Directions
Rewrite the passage about Duke Energy's political spending from "527 organizations can" up to and including "the candidate’s campaign.", putting "labor groups" in place of "unions".

Excerpted passage
┌──

Key supporters of the original legislation, including Speaker of the House Tim Moore (R-111), Senate President Pro Tempore Phil Berger (R-30), House Majority Leader John Bell (R-10), Senate Minority Leader Dan Blue (D-14), Senior Chair of the House Appropriations Committee Jason Saine (R-97), and Senator Bill Rabon (R-8) each received $16,000 in contributions from Duke’s PAC this election cycle – more than any of them received in their 2018 re-election bids. None had primary races this year, and none are running in tight general elections.

Others in closer races who acted against Duke’s interests on SB 559 also did not receive the utility’s support this cycle. Chair of the House Energy and Public Utilities Committee John Szoka (R-45) and Representative Ted Davis (R-19) each supported Strickland’s amendment. Szoka received $9,700 from Duke’s PAC during the 2018 cycle, and Davis $4,000.

Duke pours additional $500,000 into North Carolina races through new 527 group

As Ouzts first reported in March and April, Duke Energy Carolinas wrote checks for half a million dollars to a new IRS Section 527 group – Citizens for a Responsible Energy Future (CREF) – formed by Duke Energy alumni, which poured money into ads and mailers ahead of the state’s March primary.

The group’s President and Treasurer, Tony Almeida and Scott Gardner, are former long-running employees of the company. Almeida was a Duke Energy Vice President before serving as a Senior Advisor to former North Carolina Governor Pat McCrory. Gardner’s terminal role at Duke was as Regional Director for State Government Affairs, according to his LinkedIn profile. Almeida and Gardner created CREF at the end of January.

527 organizations can raise and spend an unlimited amount of money from individuals, corporations, or unions to promote candidates, as long as they do not “expressly advocate”  for or against a candidate or coordinate with the candidate’s campaign.

CREF paid for TV ads in the competitive primary races of at least two state legislators: incumbent Representative Elmer Floyd (D-42), and Representative Steven Jarvis (R-80), who challenged Senator Eddie Gallimore (R-29). Floyd voted against the Strickland amendment to SB 559; Gallimore initially opposed Duke’s original bill, though supported it in a later vote. Both ads described the promoted candidate as voting “to keep power bills low.”

└──

Raw data
┌──

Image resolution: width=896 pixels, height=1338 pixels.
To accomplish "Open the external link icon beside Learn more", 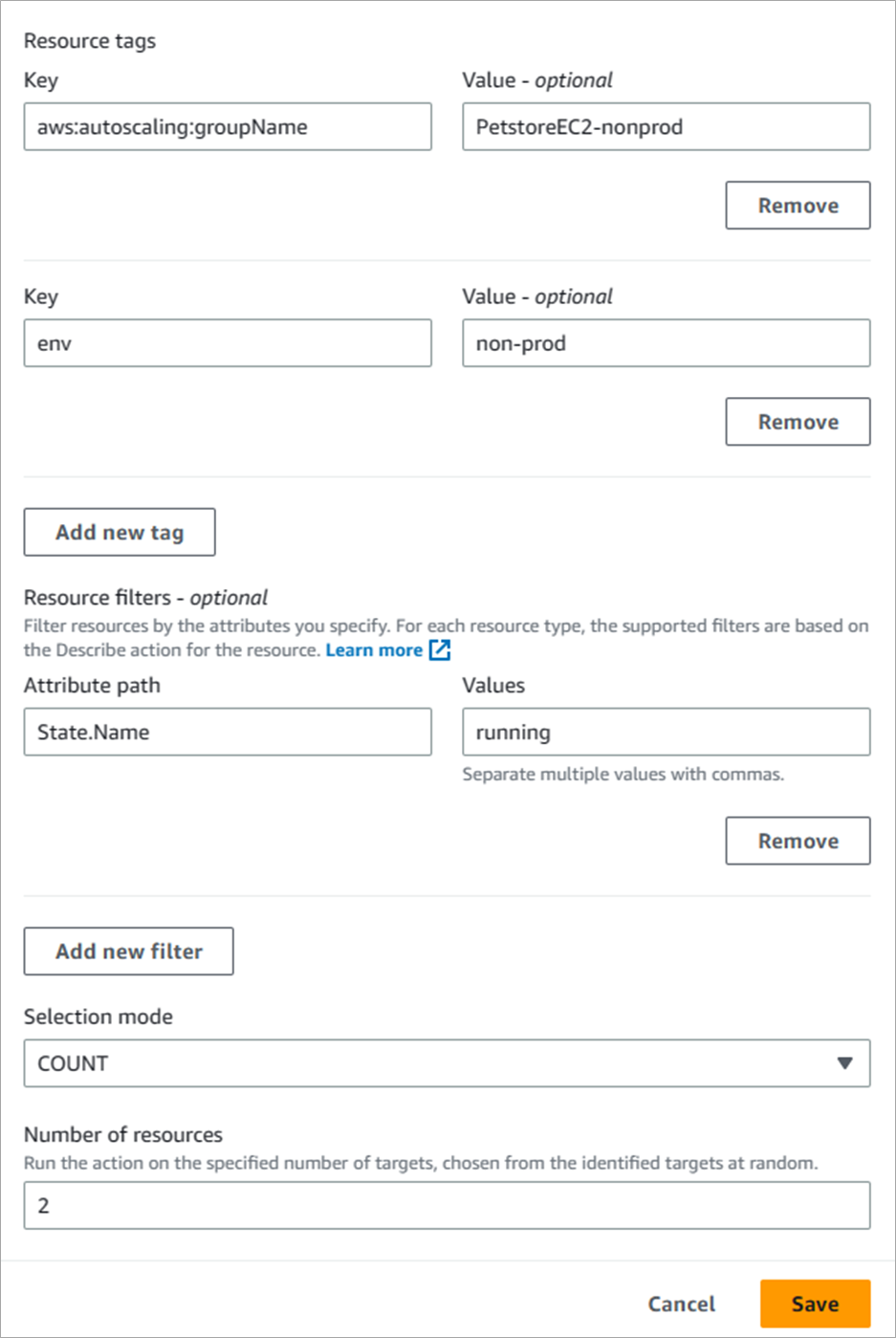I will [x=440, y=650].
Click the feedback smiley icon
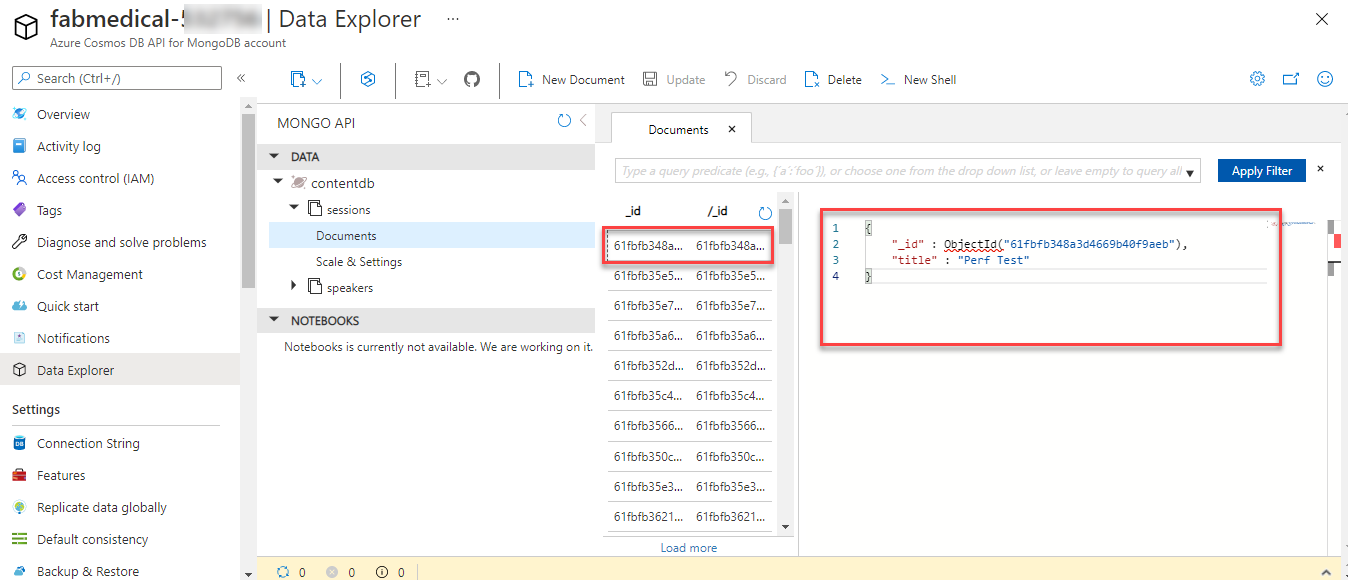This screenshot has width=1348, height=580. [1324, 78]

└──

Task output
527 organizations can raise and spend an unlimited amount of money from individuals, corporations, or labor groups to promote candidates, as long as they do not “expressly advocate”  for or against a candidate or coordinate with the candidate’s campaign.